Ongoing efforts to find new drug targets are continuing, but traditional drug development requires approximately 12-16 years processing time and investment of USD$1-2 billion to achieve market approval. This lengthy development pipeline, while necessary for identifying innovative treatments, is not the only option for providing patients with timely access to efficacious, cost-effective therapy. Drug repurposing is a method for identifying new uses for approved or investigational drugs that are outside the scope of the original intended or approved medical use.

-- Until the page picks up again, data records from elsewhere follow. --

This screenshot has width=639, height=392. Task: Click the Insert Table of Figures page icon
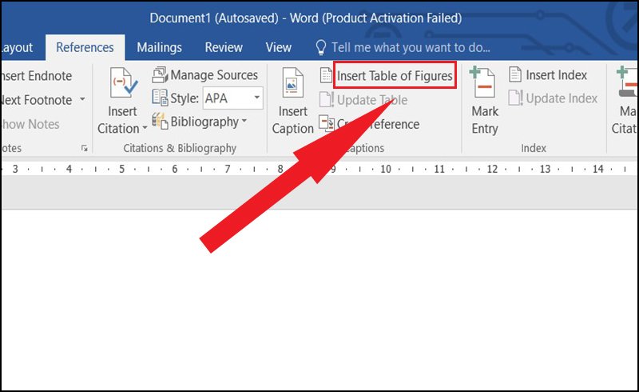click(x=326, y=75)
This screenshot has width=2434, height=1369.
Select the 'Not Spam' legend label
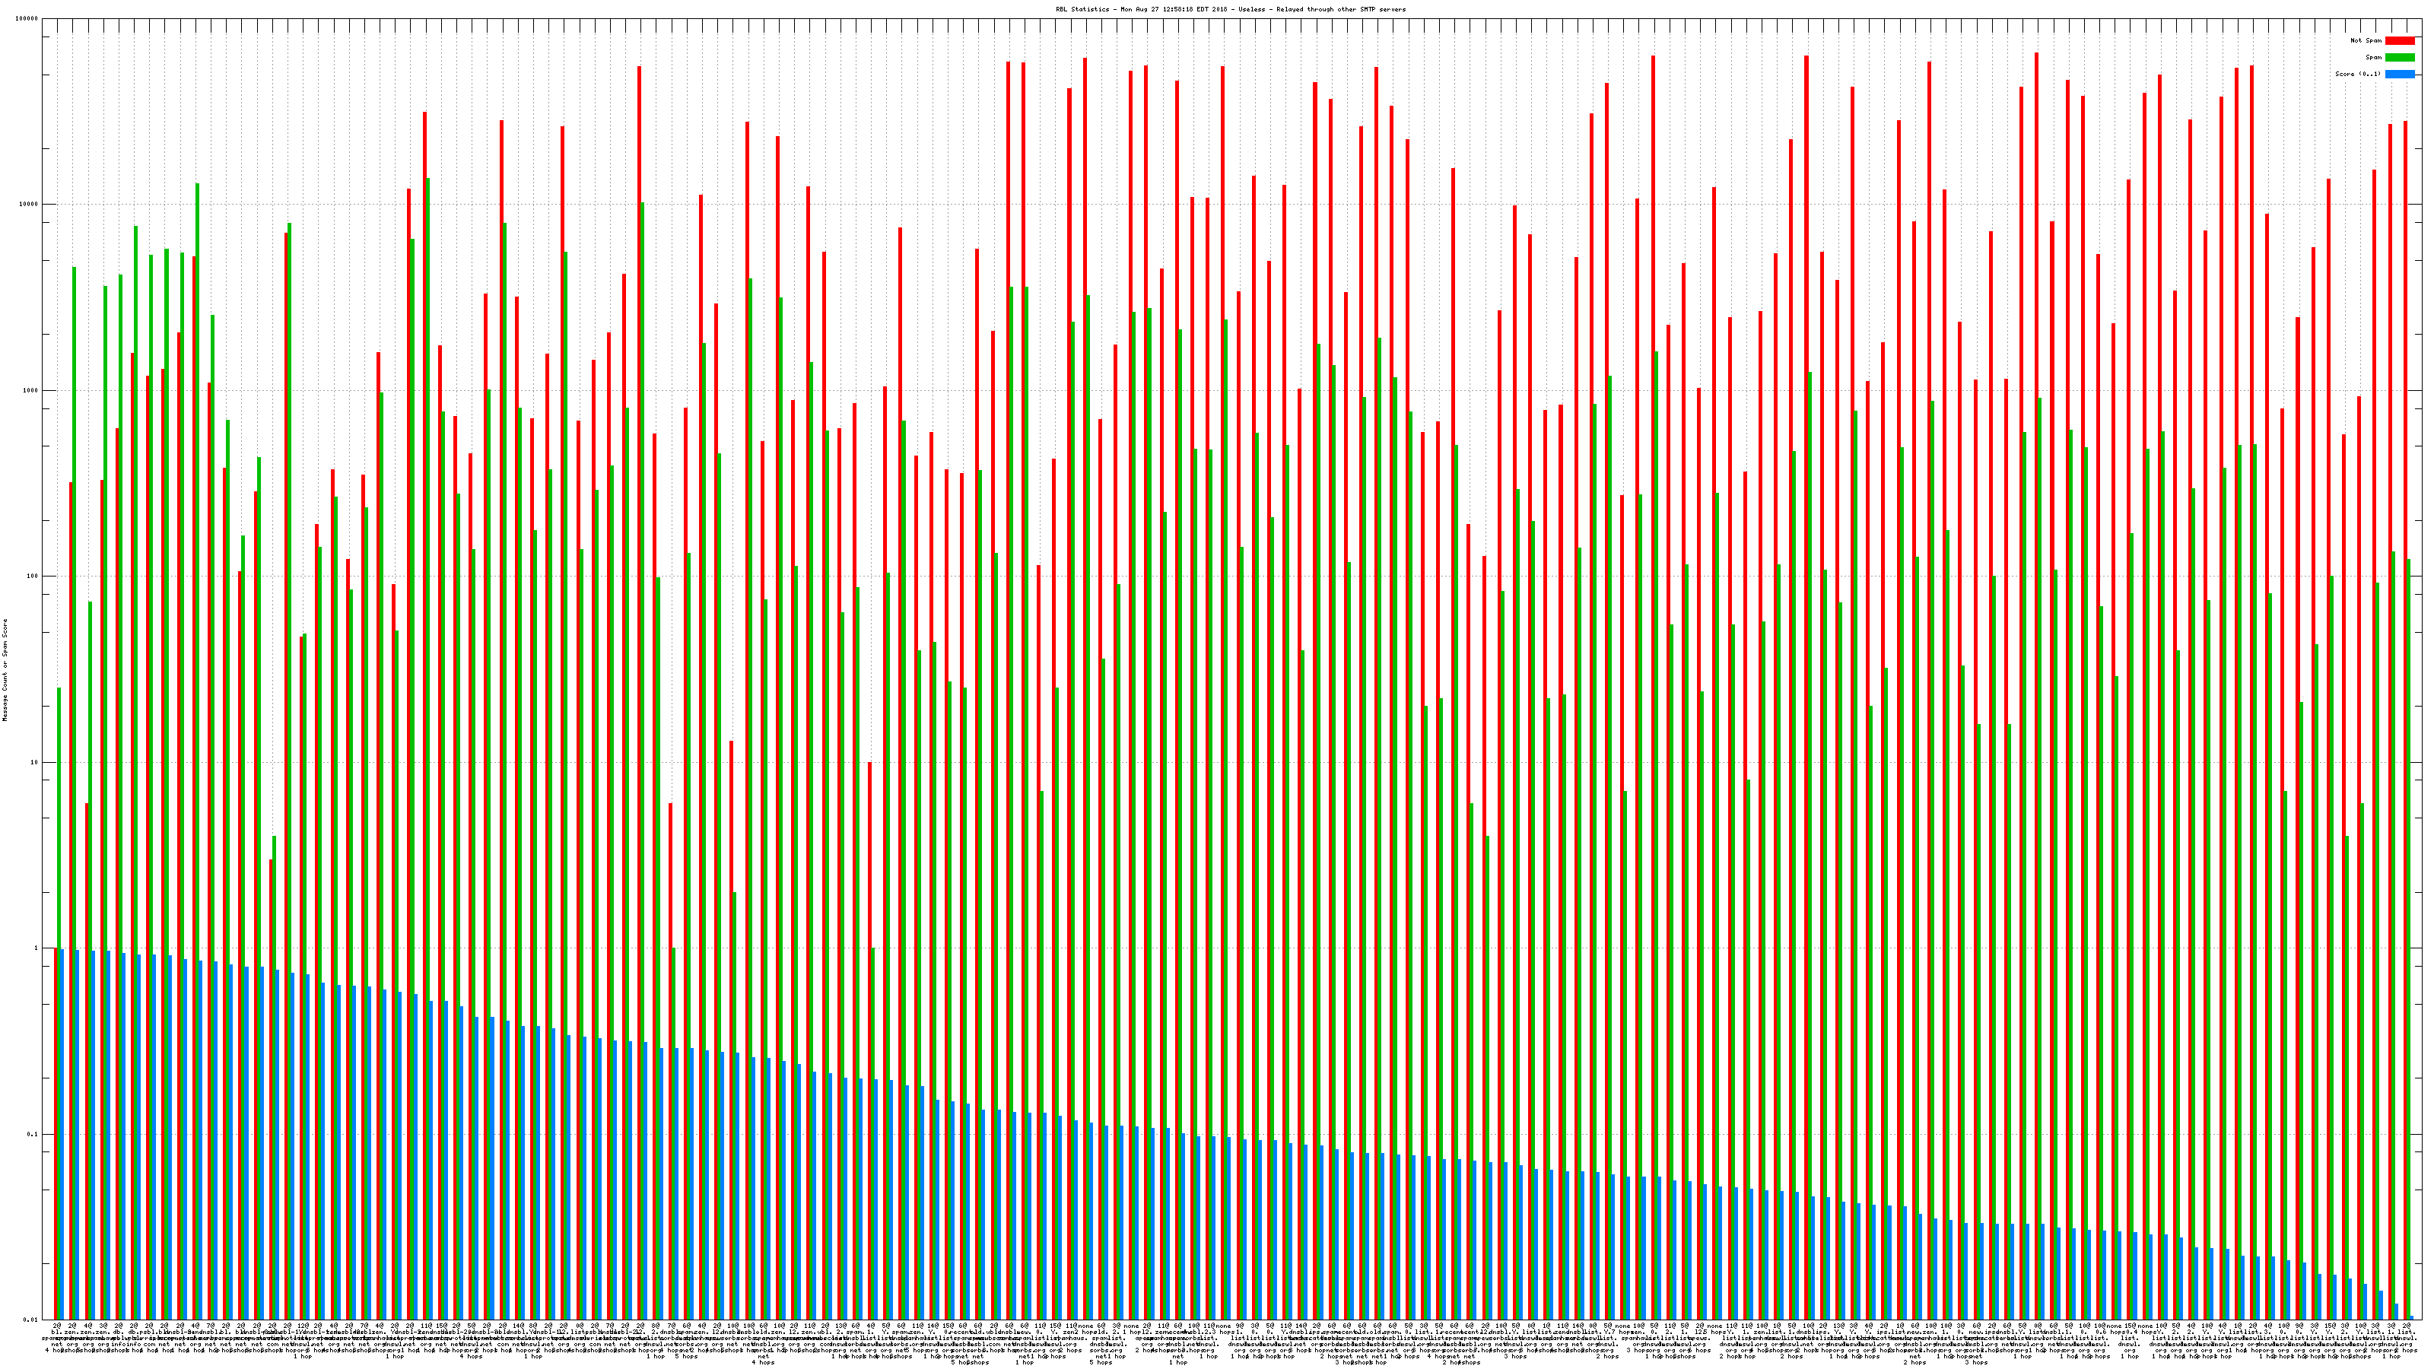pyautogui.click(x=2366, y=41)
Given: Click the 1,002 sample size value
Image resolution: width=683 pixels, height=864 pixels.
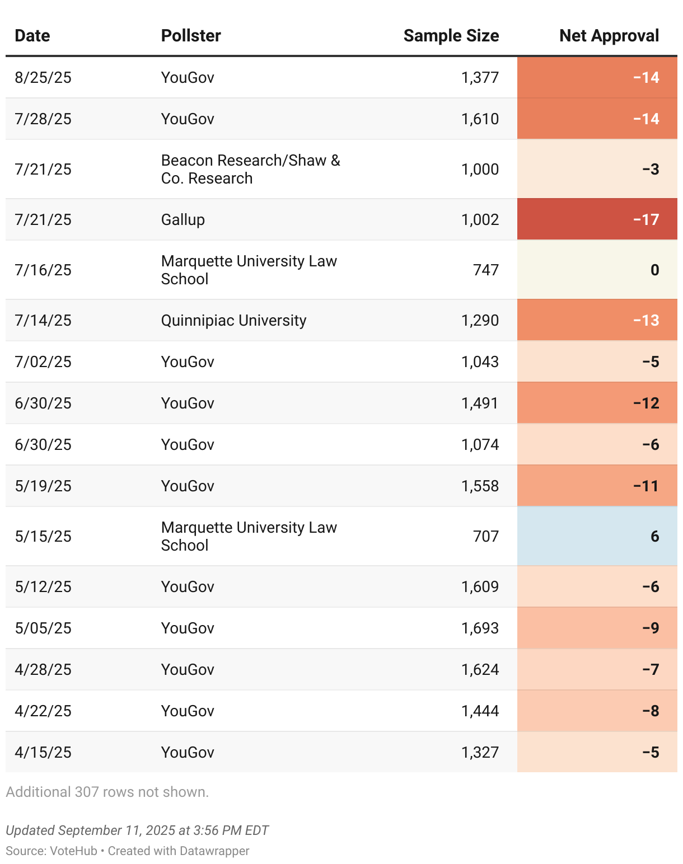Looking at the screenshot, I should [x=479, y=219].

The development of repurposed drugs is attractive because therapeutic advances and new drug options for treatment-resistant cancer has been far slower than expected.
The Australian program for drug repurposing for treatment resistant ovarian cancer is rapidly delivering data to support the development of clinical trial concepts for the use of repurposed drugs specific for treatment resistant ovarian cancer.
The program team uses computational chemistry approaches to examine the British Pharmacopeia, currently the most globally comprehensive pharmacology database, for Federal Drug Administration (FDA) and European Medicines Agency (EMA) approved drugs that bind to well-defined targets specific to treatment-resistant cancers. Consumer, clinician and scientific input is gathered at each step of the pipeline and health research economic analysis conducted on all repurposed drug candidates. The drug repurposing pipeline can be adapted for any known drug target for any disease or condition.